Texas GOP Sues Republican Gov. Over Extending Early Voting Period By 6 Days

Texas Governor Greg Abbott has been accused of attempting to "act as a king" as he faces a lawsuit from his own Republican party for extending early voting in the state by six days.

Abbott was sued Wednesday by Republican Party of Texas and its chairman Allen West, Agriculture Commissioner Sid Miller, multiple Texas legislators and several other prominent Republicans in the state for deciding to allow voters to begin casting ballots on October 13 instead of October 19, the date dictated by Texas Election Code.

"Governor Abbott seems to have forgotten that the Texas Constitution is not a document that he consults at his convenience," Jared Woodfill, an attorney for the plaintiffs, said in a statement to The Texas Tribune. "It is an uninterrupted charter of governmental structure that limits the Governor Abbott's ability to act as a king."

Abbott has recently fallen out of favor with many Texas Republicans due to his response to the COVID-19 pandemic. The governor cited health concerns and the pandemic's impact on voters when making the decision to expand early voting in late July, while he has joined other GOP lawmakers to successfully oppose Democratic efforts to expand mail-in voting.

In early July, Abbott began increasing preventative measures in response to a large spike of COVID-19 cases, including mandating face masks. New cases have continued to steadily decline after reaching a peak of over 10,000 infections per day in mid-July.

Instructions for the task>
Reproduce the article about the Texas Republican Party suing Governor Abbott over early voting, word for word and in full.

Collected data
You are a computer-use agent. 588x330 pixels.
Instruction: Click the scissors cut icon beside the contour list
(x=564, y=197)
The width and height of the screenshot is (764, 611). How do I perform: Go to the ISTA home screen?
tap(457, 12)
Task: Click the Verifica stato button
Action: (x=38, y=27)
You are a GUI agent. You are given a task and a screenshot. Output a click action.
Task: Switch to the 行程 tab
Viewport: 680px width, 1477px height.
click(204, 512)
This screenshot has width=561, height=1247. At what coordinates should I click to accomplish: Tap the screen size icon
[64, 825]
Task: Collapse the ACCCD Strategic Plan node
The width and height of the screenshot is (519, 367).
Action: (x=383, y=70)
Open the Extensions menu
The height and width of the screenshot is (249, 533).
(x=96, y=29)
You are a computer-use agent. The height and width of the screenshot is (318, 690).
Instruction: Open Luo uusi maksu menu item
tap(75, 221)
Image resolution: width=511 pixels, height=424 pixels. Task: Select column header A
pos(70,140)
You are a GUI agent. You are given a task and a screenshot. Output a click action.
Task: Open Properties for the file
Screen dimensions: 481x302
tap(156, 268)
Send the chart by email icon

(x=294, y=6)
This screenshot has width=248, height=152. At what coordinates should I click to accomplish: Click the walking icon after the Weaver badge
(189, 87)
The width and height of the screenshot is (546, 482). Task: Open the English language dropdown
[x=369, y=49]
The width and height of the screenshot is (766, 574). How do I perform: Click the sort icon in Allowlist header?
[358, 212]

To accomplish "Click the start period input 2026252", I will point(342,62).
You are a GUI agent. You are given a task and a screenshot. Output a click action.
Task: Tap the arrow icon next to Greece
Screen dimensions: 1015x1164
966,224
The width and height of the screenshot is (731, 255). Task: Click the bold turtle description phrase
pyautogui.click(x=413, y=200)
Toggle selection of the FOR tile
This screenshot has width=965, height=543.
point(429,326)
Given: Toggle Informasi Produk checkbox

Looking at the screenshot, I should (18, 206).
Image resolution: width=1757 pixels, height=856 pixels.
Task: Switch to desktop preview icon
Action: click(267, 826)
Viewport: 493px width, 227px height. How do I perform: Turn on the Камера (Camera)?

Answer space>
Texas GOP Sues Republican Gov. Over Extending Early Voting Period By 6 Days

Texas Governor Greg Abbott has been accused of attempting to "act as a king" as he faces a lawsuit from his own Republican party for extending early voting in the state by six days.

Abbott was sued Wednesday by Republican Party of Texas and its chairman Allen West, Agriculture Commissioner Sid Miller, multiple Texas legislators and several other prominent Republicans in the state for deciding to allow voters to begin casting ballots on October 13 instead of October 19, the date dictated by Texas Election Code.

"Governor Abbott seems to have forgotten that the Texas Constitution is not a document that he consults at his convenience," Jared Woodfill, an attorney for the plaintiffs, said in a statement to The Texas Tribune. "It is an uninterrupted charter of governmental structure that limits the Governor Abbott's ability to act as a king."

Abbott has recently fallen out of favor with many Texas Republicans due to his response to the COVID-19 pandemic. The governor cited health concerns and the pandemic's impact on voters when making the decision to expand early voting in late July, while he has joined other GOP lawmakers to successfully oppose Democratic efforts to expand mail-in voting.

In early July, Abbott began increasing preventative measures in response to a large spike of COVID-19 cases, including mandating face masks. New cases have continued to steadily decline after reaching a peak of over 10,000 infections per day in mid-July.